Sometimes, I will sit at a table in front of this little café on Main Street, sip coffee, and watch the world go by. Most of the people that pass by are too preoccupied to even notice me watching them, and most walk by with a troubled or puzzled look on their face. Couples pass by almost absent minded of the fact that they are holding hands. And everyone seems to wear sunglasses today, but I get the feeling that they are hiding more from each other than from sunlight. Once in awhile, I will see someone smiling, those are the ones that usually notice me watching them. More times than not they stop smiling and look away like they’ve done something wrong and I wonder, how are we suppose to forgive others when we can’t even control our own guilt and emotions?

Two very American and generic definitions come to mind when I think of forgiveness, Confession of the soul (Church), or the punishment and compensation (State). Neither of which really define a cathartic version of forgiveness concerning society.

So I digress back to the scenario in front of the café and shake my begrudging memory in the hopes to remember one solitary positive example of forgiveness. Business men double checking locked car doors, women sneering at me in the hopes of avoiding any further advances from yet another loser, teenagers mocking my lackadaisical appearance and the list goes on and on…. I begin to feel fear rise inside me. Surely, my memory must be fading. Is it possible for us to become this ineffectual this quickly?

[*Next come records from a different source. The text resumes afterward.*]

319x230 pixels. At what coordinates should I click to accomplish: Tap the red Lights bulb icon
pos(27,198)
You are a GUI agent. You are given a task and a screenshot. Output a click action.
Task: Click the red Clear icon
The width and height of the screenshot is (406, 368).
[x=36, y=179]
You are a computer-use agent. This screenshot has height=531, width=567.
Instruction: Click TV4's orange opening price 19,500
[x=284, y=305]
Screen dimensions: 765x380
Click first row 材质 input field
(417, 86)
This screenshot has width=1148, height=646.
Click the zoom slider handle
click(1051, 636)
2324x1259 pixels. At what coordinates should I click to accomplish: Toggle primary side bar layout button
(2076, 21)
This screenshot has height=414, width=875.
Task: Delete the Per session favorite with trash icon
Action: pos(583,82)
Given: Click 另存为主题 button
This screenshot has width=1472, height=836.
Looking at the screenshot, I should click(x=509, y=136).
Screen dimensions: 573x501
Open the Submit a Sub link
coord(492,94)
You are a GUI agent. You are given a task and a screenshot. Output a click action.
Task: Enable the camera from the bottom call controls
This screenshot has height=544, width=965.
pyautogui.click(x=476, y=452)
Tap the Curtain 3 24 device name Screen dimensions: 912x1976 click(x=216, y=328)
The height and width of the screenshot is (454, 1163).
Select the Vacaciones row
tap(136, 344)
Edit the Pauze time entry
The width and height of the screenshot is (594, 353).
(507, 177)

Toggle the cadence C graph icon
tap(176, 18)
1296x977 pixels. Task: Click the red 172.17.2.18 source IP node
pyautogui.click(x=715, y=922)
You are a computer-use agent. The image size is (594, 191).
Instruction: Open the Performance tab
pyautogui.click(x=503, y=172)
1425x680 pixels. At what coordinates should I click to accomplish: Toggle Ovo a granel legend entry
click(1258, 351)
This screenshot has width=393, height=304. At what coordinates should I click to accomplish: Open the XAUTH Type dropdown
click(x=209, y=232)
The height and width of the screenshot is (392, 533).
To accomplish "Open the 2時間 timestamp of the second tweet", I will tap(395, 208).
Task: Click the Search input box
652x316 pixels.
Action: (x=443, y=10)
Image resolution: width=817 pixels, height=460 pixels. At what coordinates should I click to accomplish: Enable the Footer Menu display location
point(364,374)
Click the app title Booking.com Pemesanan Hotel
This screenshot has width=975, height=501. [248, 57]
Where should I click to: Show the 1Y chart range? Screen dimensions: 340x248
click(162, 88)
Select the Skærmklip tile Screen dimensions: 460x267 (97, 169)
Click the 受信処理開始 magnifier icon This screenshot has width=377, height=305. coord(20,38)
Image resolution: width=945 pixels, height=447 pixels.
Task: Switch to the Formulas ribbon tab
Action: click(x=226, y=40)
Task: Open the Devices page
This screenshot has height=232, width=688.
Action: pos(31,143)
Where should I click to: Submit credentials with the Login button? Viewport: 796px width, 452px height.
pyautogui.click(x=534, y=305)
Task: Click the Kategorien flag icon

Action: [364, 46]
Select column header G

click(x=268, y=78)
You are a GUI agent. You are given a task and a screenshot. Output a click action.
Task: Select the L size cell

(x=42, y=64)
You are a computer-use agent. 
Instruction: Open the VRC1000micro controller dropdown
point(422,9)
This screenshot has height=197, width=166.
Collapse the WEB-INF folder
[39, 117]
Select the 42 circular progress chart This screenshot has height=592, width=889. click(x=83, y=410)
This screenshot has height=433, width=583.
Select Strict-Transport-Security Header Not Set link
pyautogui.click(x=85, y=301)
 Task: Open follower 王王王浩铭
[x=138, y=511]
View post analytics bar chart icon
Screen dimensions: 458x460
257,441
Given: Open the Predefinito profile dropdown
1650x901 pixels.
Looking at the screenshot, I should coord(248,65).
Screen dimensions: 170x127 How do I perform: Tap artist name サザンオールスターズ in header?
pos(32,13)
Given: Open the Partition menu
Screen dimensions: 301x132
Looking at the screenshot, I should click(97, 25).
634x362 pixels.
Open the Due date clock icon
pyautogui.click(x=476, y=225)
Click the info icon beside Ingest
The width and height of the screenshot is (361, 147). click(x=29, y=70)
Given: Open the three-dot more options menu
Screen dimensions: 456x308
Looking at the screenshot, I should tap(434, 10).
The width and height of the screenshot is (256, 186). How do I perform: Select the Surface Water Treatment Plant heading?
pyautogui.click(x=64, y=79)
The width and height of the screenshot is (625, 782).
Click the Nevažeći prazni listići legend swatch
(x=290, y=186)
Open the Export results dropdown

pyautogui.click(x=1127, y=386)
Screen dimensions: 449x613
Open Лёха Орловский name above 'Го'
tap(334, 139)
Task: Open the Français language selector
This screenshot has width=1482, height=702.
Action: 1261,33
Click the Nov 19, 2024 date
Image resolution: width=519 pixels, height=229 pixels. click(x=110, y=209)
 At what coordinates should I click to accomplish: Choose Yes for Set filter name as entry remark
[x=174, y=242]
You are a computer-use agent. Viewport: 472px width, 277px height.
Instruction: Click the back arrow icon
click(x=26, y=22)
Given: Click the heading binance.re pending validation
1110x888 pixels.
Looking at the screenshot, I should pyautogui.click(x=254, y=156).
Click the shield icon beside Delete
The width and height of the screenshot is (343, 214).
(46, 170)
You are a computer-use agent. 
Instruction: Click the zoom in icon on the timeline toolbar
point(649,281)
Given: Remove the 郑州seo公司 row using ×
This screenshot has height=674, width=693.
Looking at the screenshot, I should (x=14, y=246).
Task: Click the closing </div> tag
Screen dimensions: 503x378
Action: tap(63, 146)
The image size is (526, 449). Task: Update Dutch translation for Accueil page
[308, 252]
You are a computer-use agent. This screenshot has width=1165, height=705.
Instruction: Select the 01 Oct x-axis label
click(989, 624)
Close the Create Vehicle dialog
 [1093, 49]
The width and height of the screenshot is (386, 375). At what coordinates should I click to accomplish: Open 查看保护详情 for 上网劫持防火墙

This is when I notice my daughter yelling at me to come outside – quickly. I stop writing the paragraph above and exhale heavily, walk upstairs and open my front door to see this filthy little seven-year-old girl beaming up at me, holding something greedily in her little hands.

“Caught a toad, Dad. Can we make a home for him? Please?”

I roll my eyes, sigh once again, and explain to her yet again that I am doing homework and that I’ll come out to play after I am done. She looks down and stares hard at her little hands for a few seconds. Then she shrugs and smiles and says, “OK.” and runs off talking to her new friend. As I watch her disappear around the corner of the house, I began to remember a dozen times she’s had to shrug and say it was “alright”.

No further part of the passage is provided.